Menurut Hj. Andi Nirwana, Hari Ibu bukan sekadar perayaan simbolik, melainkan pengingat akan peran strategis perempuan, khususnya kaum ibu, dalam menjaga ketahanan keluarga sekaligus mendorong kemajuan masyarakat.
“Di tahun 2025 ini saya berharap perempuan, terutama kaum ibu, semakin berkarya dan memiliki peran nyata, baik dalam pembangunan maupun dalam membangun keluarganya sendiri,” ujar Hj. Andi Nirwana, Minggu (21/12/2025).
Ia menilai, tantangan ekonomi di era efisiensi saat ini menuntut perempuan untuk lebih kreatif dan mandiri. Perempuan tidak lagi hanya berperan di ranah domestik, tetapi juga menjadi penggerak perekonomian keluarga.
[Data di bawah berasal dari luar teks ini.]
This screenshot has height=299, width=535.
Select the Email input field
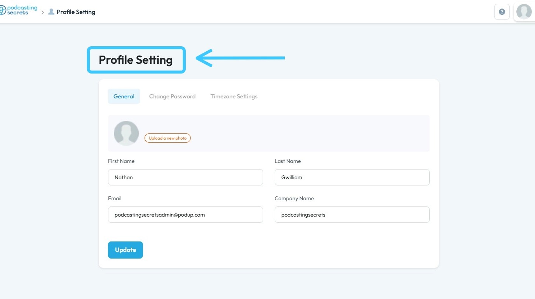click(x=185, y=215)
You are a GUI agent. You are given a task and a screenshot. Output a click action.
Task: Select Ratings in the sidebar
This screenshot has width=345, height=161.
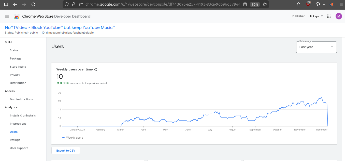(x=15, y=140)
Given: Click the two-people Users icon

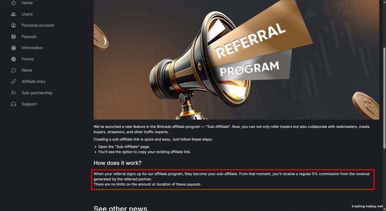Looking at the screenshot, I should pyautogui.click(x=14, y=14).
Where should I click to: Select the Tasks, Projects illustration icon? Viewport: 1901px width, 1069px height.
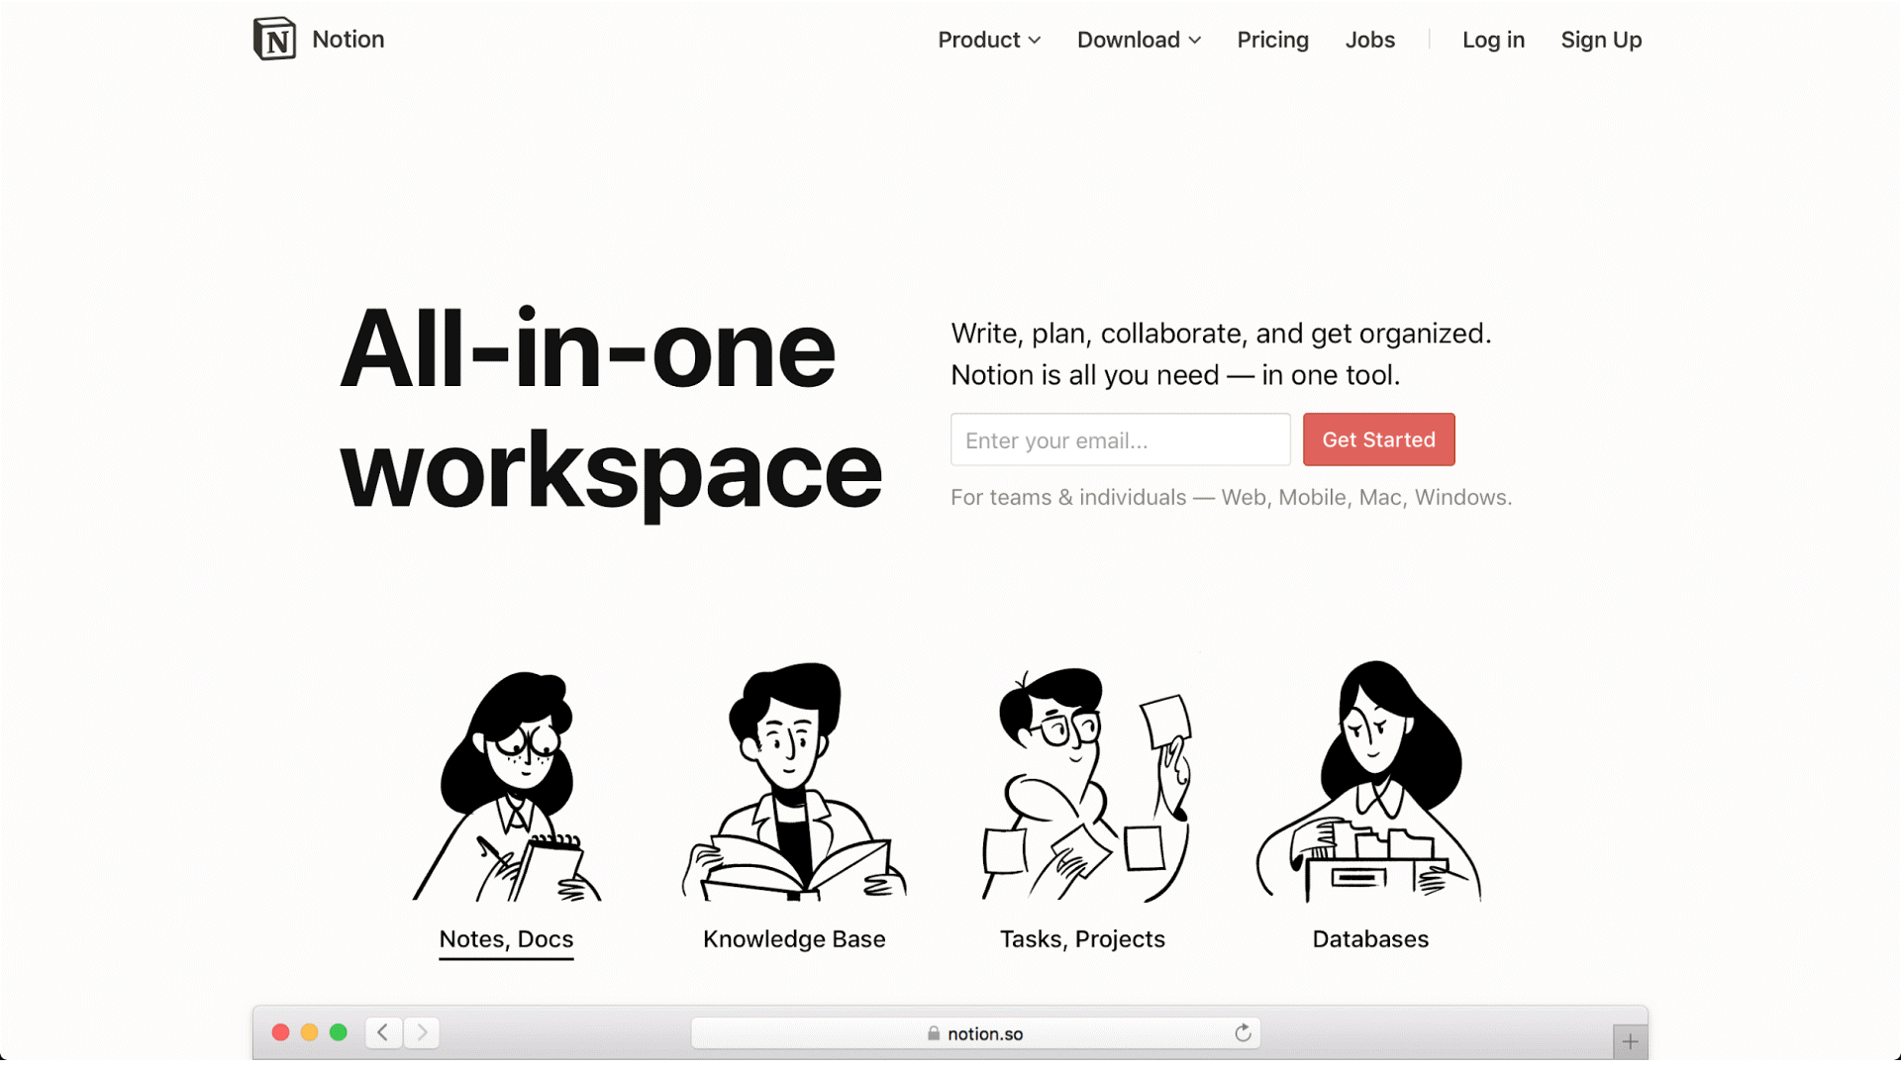[x=1082, y=781]
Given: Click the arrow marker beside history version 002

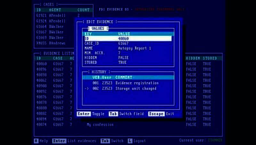Looking at the screenshot, I should [86, 89].
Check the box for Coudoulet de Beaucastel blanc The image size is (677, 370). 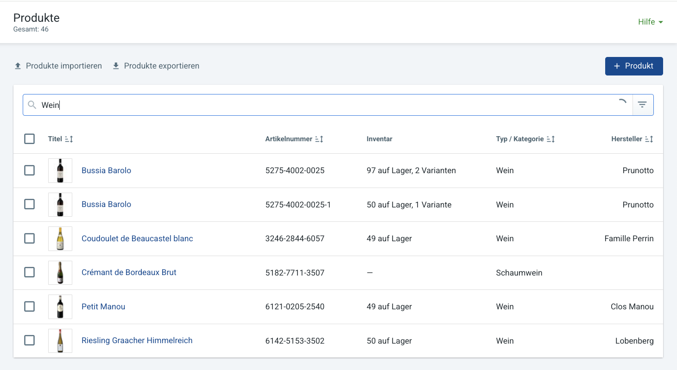(x=29, y=238)
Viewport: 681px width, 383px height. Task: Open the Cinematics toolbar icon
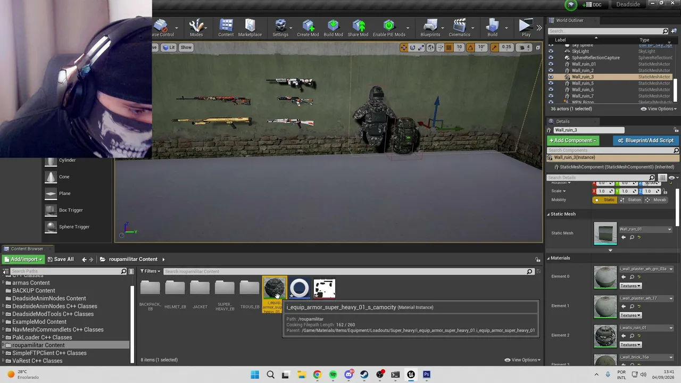coord(459,28)
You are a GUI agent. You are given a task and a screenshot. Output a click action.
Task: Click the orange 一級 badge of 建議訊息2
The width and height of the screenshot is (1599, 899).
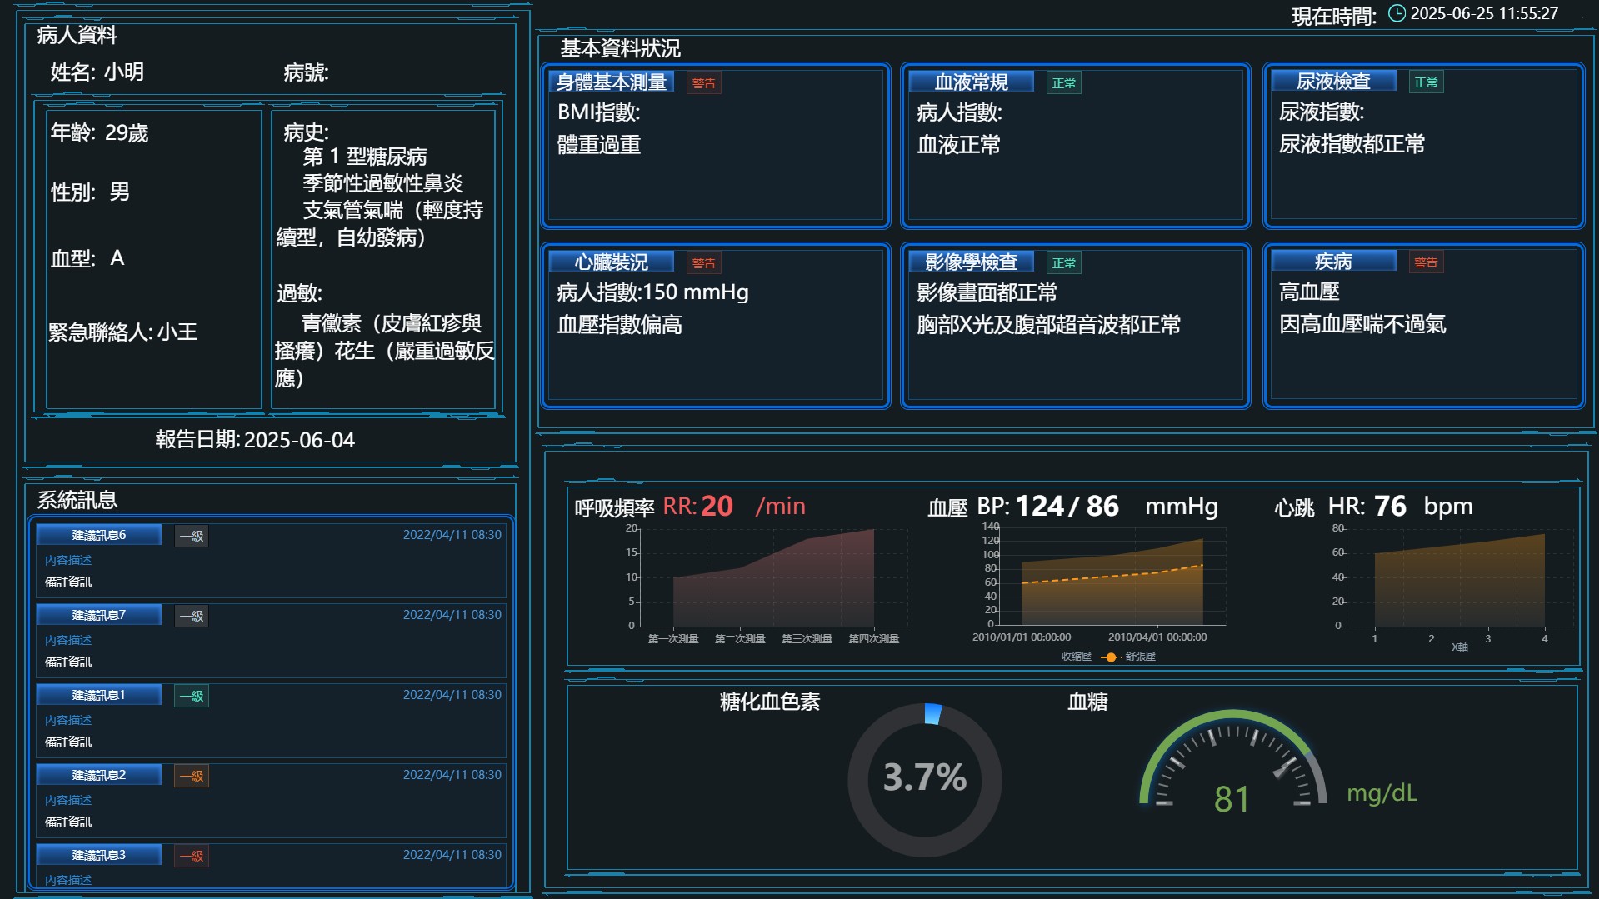[192, 776]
“Perempuan harus bangkit. Banyak peluang yang bisa dimanfaatkan, mulai dari UMKM, ekonomi kreatif, hingga usaha berbasis digital. Dengan ketangguhan dan kreativitas, kaum ibu mampu meningkatkan ekonomi keluarga tanpa meninggalkan peran utamanya,” tegasnya.
Lebih lanjut, Hj. Andi Nirwana, yang begitu menekankan bahwa kemandirian perempuan merupakan kunci lahirnya keluarga yang kuat dan generasi masa depan yang berkualitas. Menurutnya, pembangunan nasional tidak akan berjalan optimal tanpa keterlibatan aktif perempuan.
“Hari Ibu adalah pengingat bahwa kekuatan bangsa ini berawal dari perempuan yang berdaya. Ketika ibu kuat, keluarga akan tangguh, dan bangsa akan maju,” pungkasnya.